Today we had our first visit with our county case worker since she dropped off the kids for placement. I guess it is part of her “monthly” visits. She still does not have the birth certificates for the kids. We leave next Thursday after school to head to Canada for my mother in law’s wedding. We NEED those birth certificates like yesterday. We do, however, have the signed travel permission so we are allowed to take them, we just need to be able to get back into the US with them! I can’t imagine what a nightmare that would be!
We are still waiting on the evaluation for the in-home family therapy. The lady that does the evaluations just got back from vacation so we are waiting to hear when that is scheduled.

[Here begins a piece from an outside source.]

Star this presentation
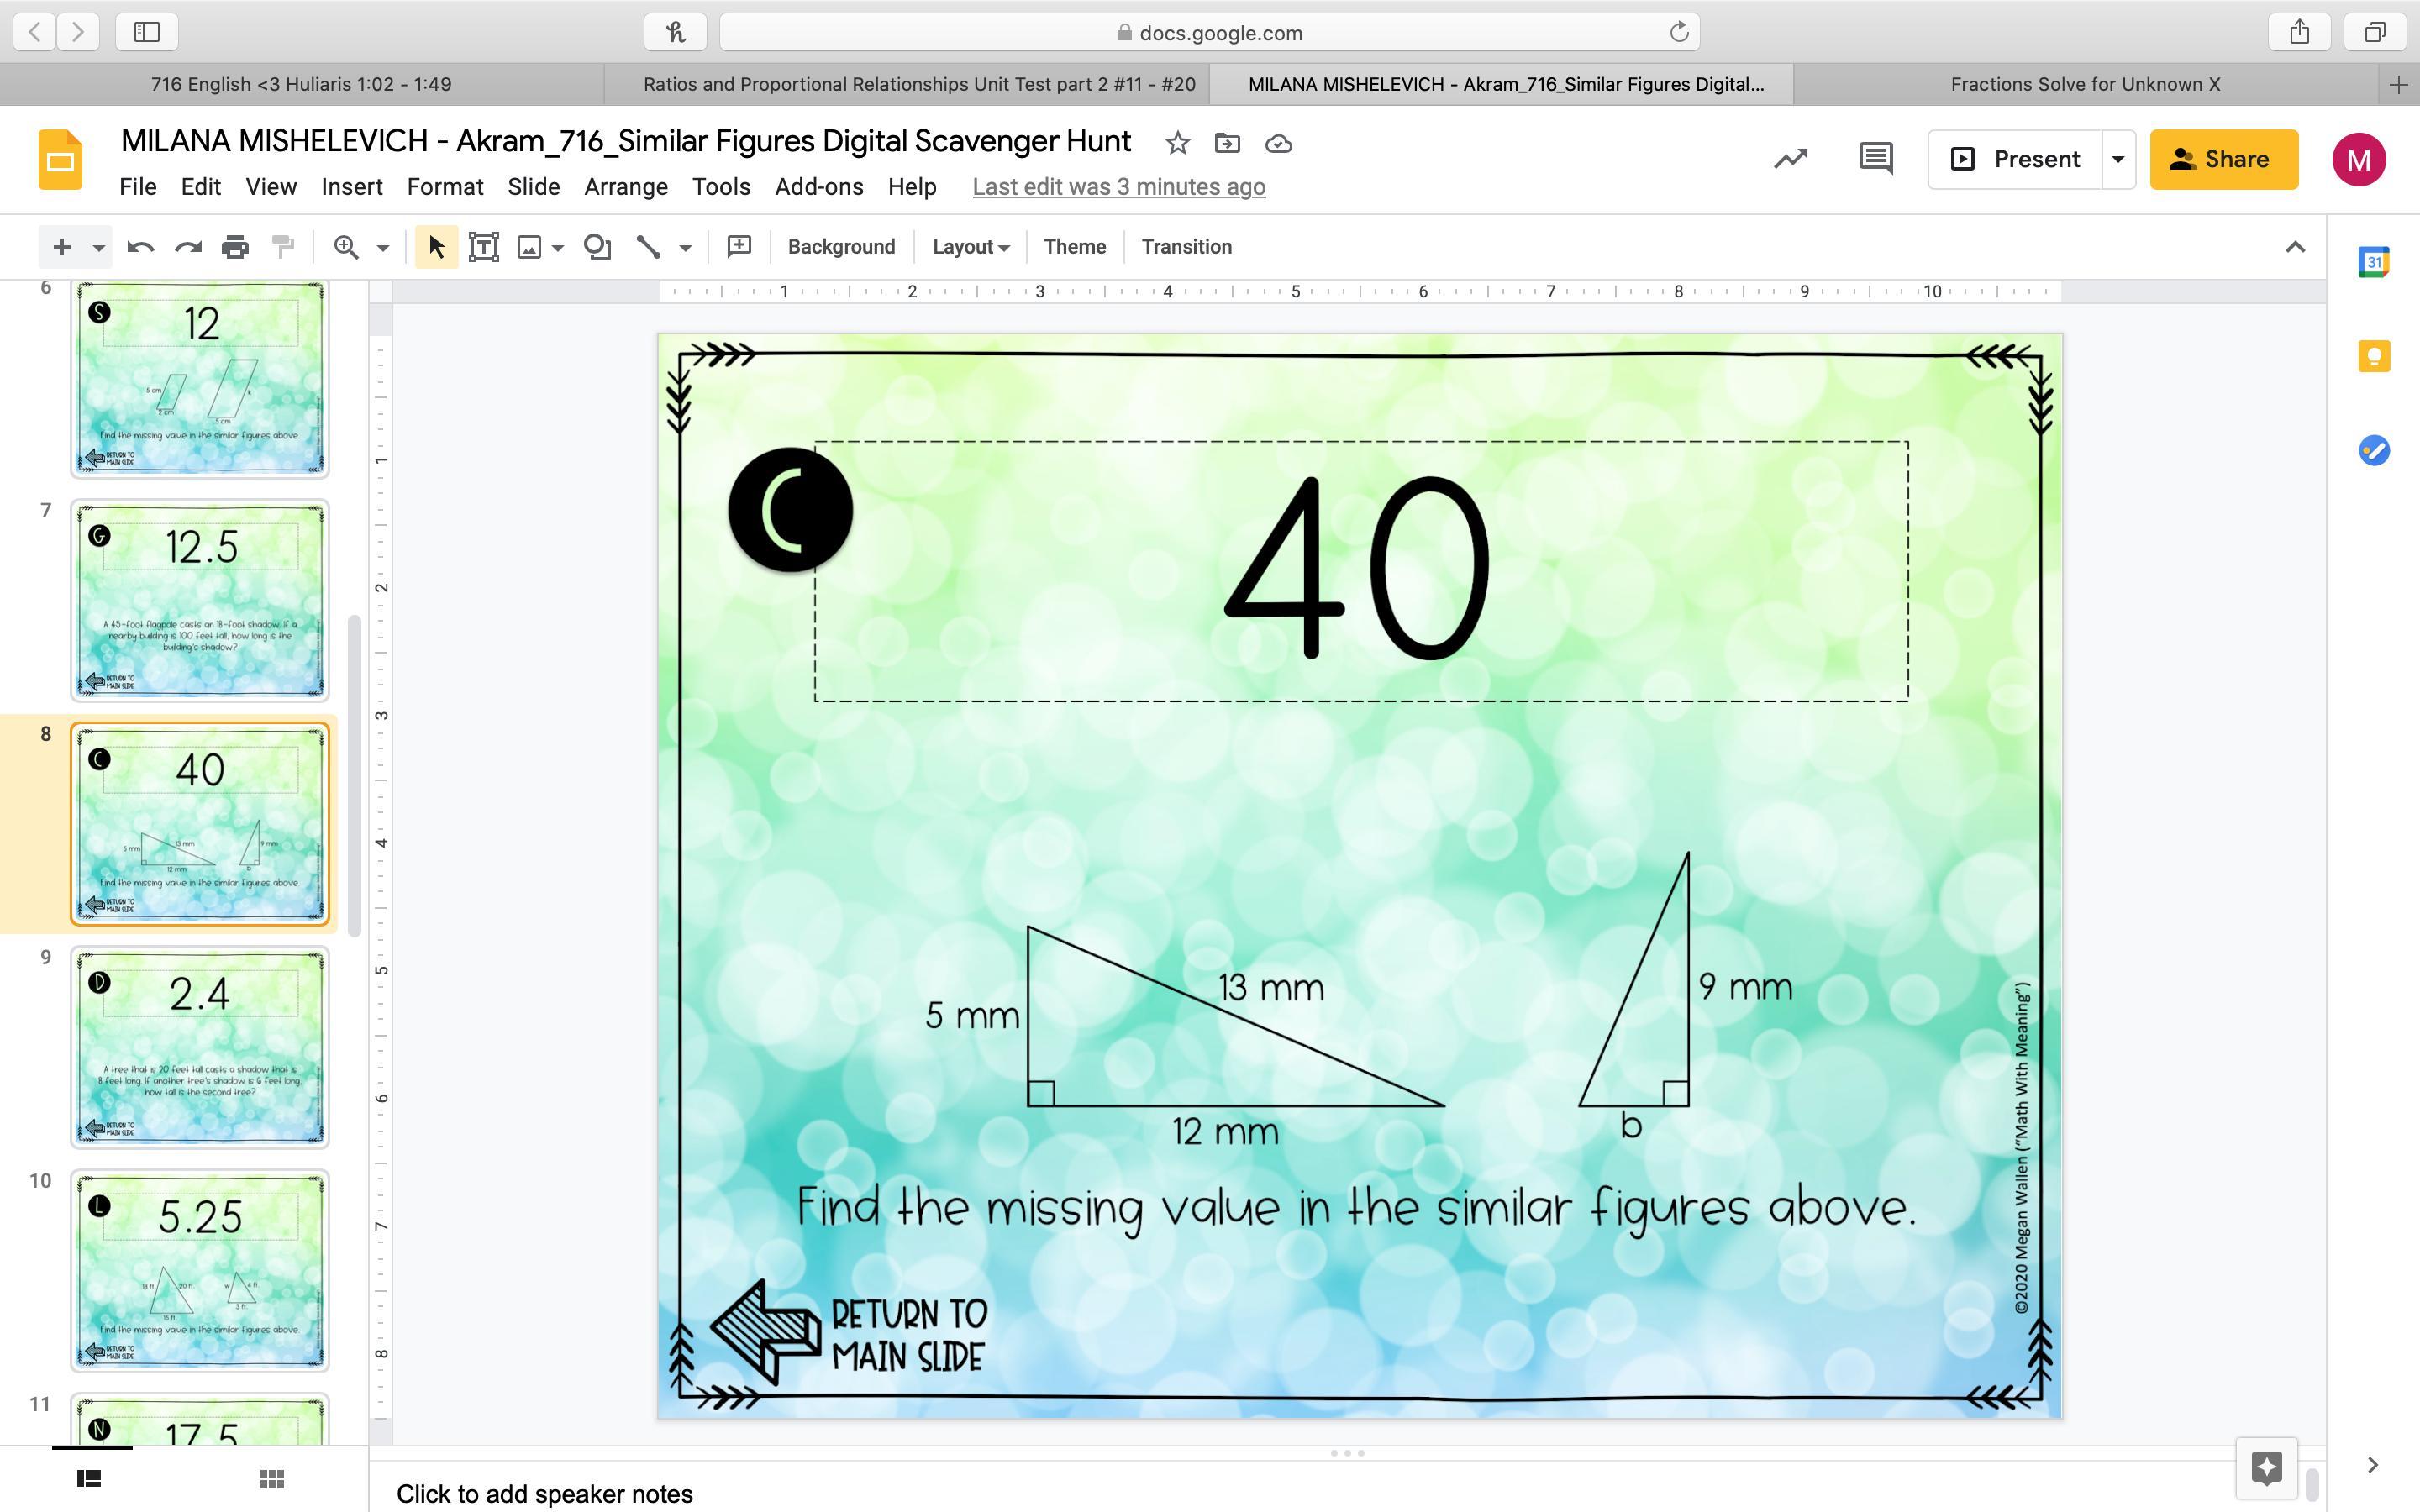Screen dimensions: 2420x1512 tap(1177, 143)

Our case worker is fighting for us to get emergency clothing allowances for all three kids since two of them came to our home with no shoes that fit and all of them came to our home without a thread for back to school/fall/winter. I have to send her an inventory of the items that fit and that they can wear for school this fall so she can use it as leverage.
We talked about the new baby coming in October and she asked if we would want to take him in as well. I said that we wish that we could considering our whole thing has been to keep siblings together, but there are many reasons we can’t. Our top priority is the children we have in our care and will be adopting. We do not want to pull them back into the life of whether the baby will stay in care or go home to mom and dad and leave them open to all that anxiety for another couple of years. We are trying to get them settled and have made real progress in the last month. I told our case worker that we would be glad to make visits if the baby does end up in care so that they can have a sibling bond. But considering that mom is only 27 I don’t think she’s done having babies and at least the next couple could live together too.

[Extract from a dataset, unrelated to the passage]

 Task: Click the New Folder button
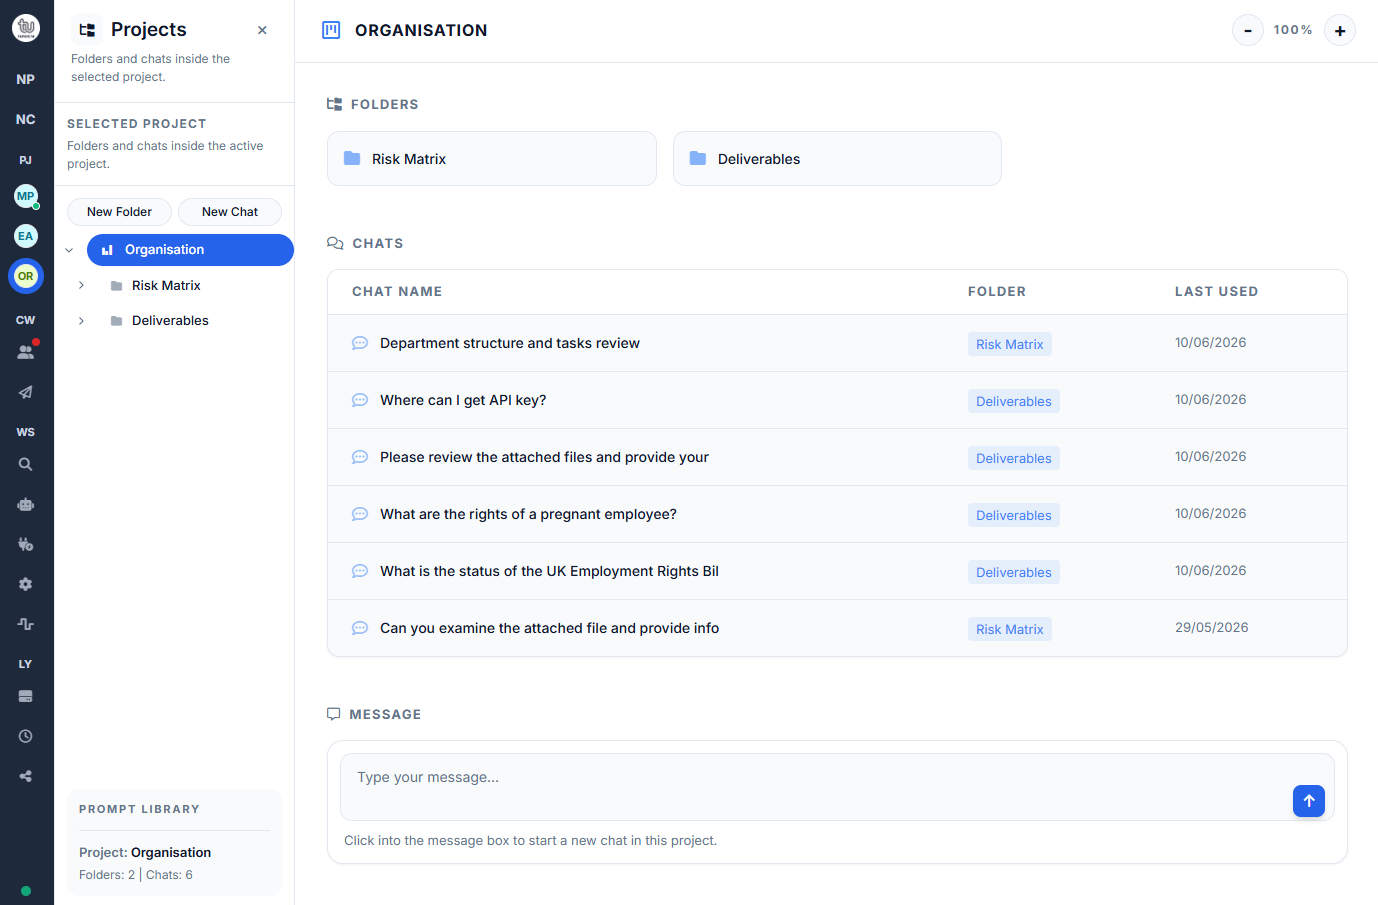tap(119, 212)
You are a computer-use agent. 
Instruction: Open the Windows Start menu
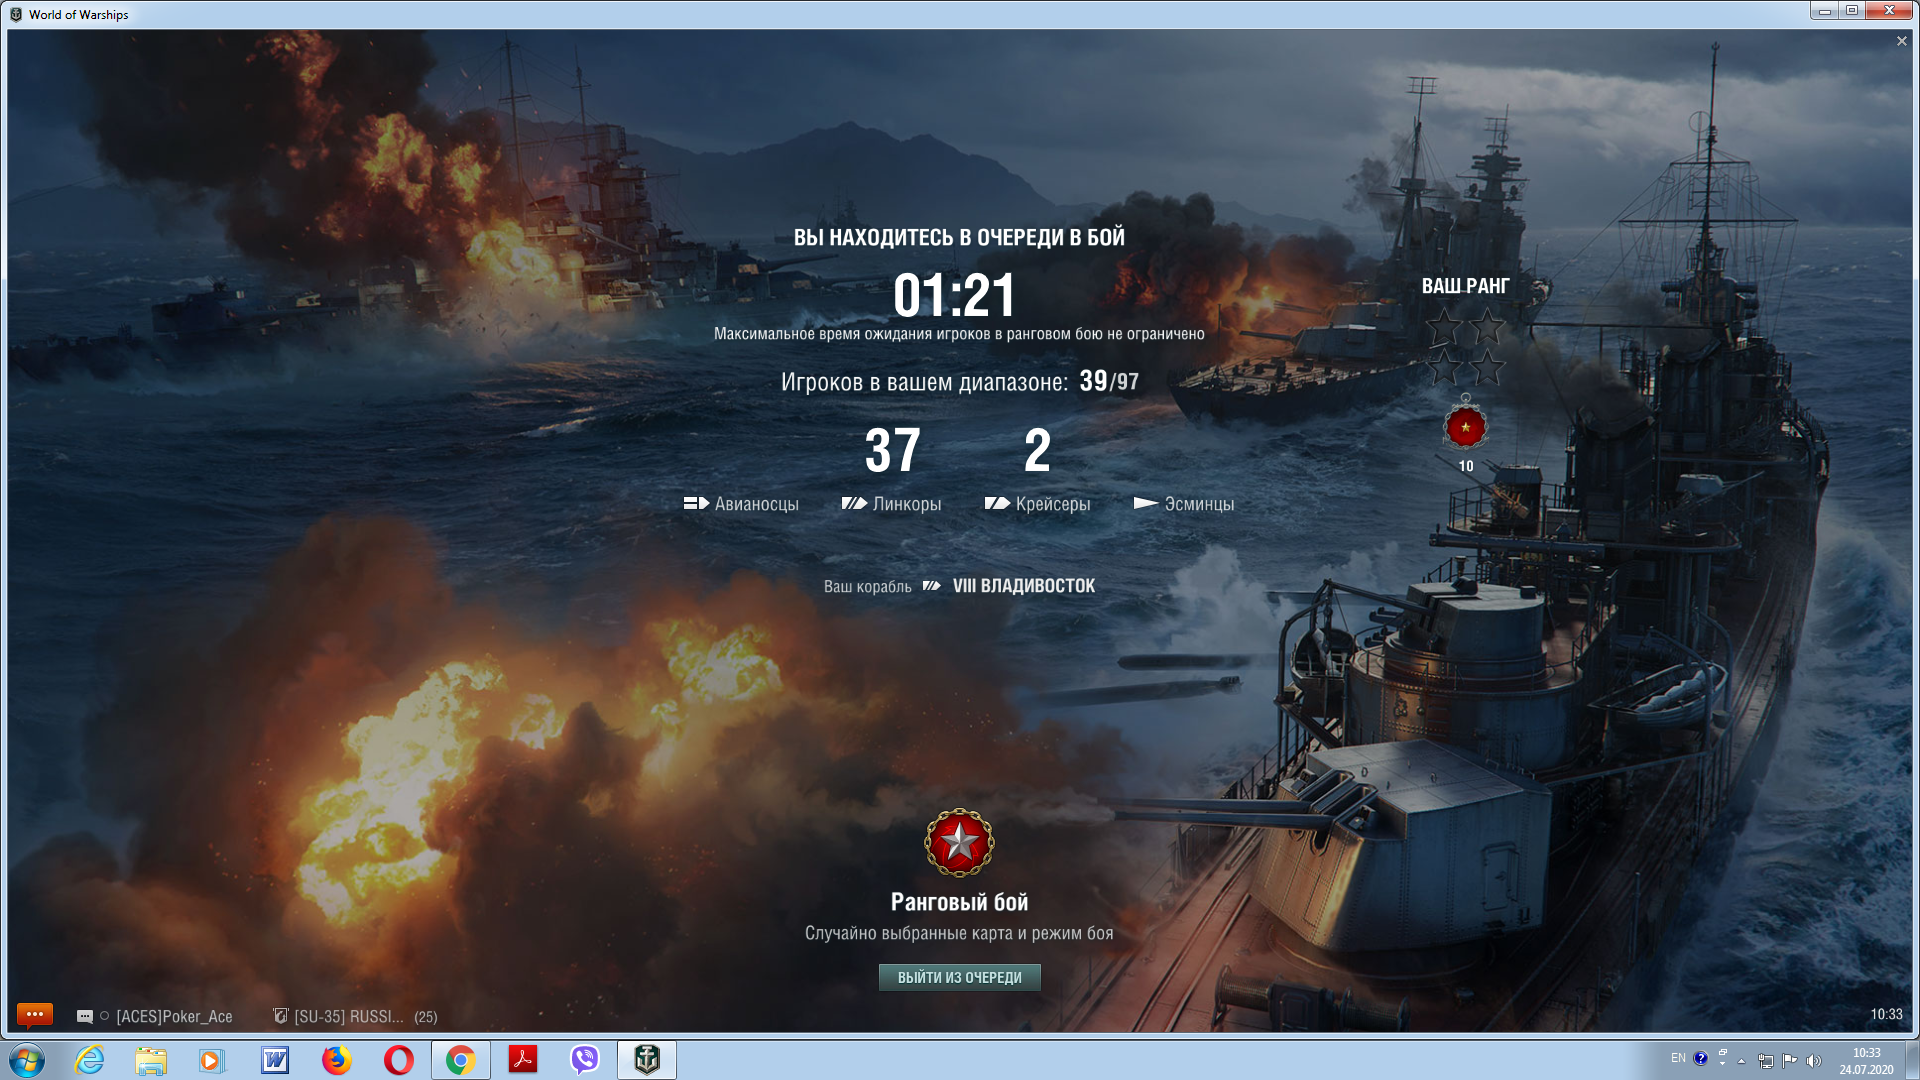pyautogui.click(x=27, y=1060)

I asked the case worker about the adoption. Our agency case manager said that the earliest it would occur would be six months after placement, which would put us in the middle of January. The county case worker said that our next court date is in November. Also in November is National Adoption Day. In our county they have a whole day of fun for all of the kids who were adopted this year and they do several adoptions on that day. She said she would love if our kids would be adopted on that day so that all of their previous case workers could be there. She is finding out the logistics and putting in a referral for our adoption home study. The adoption home study is similar to the one for fostering and it is good for one year. So whether we have adoption in November or January it will still be valid.
My fall nanny was supposed to start today, get a feel for the new dynamics so we could talk about her schedule. The responsible 35 year old woman that she is, she emailed me at 6:30 this morning to tell me that she was out to late last night at the “shore” and would need to come in late. So I told her we would reschedule. I was so pissed this morning. All summer we’ve had a 19 year old college student and she didn’t call out once. Before that we had an almost middle aged surrogate who was pregnant with triplets and she didn’t call out. Ugh. I foresee a problem arising with her already!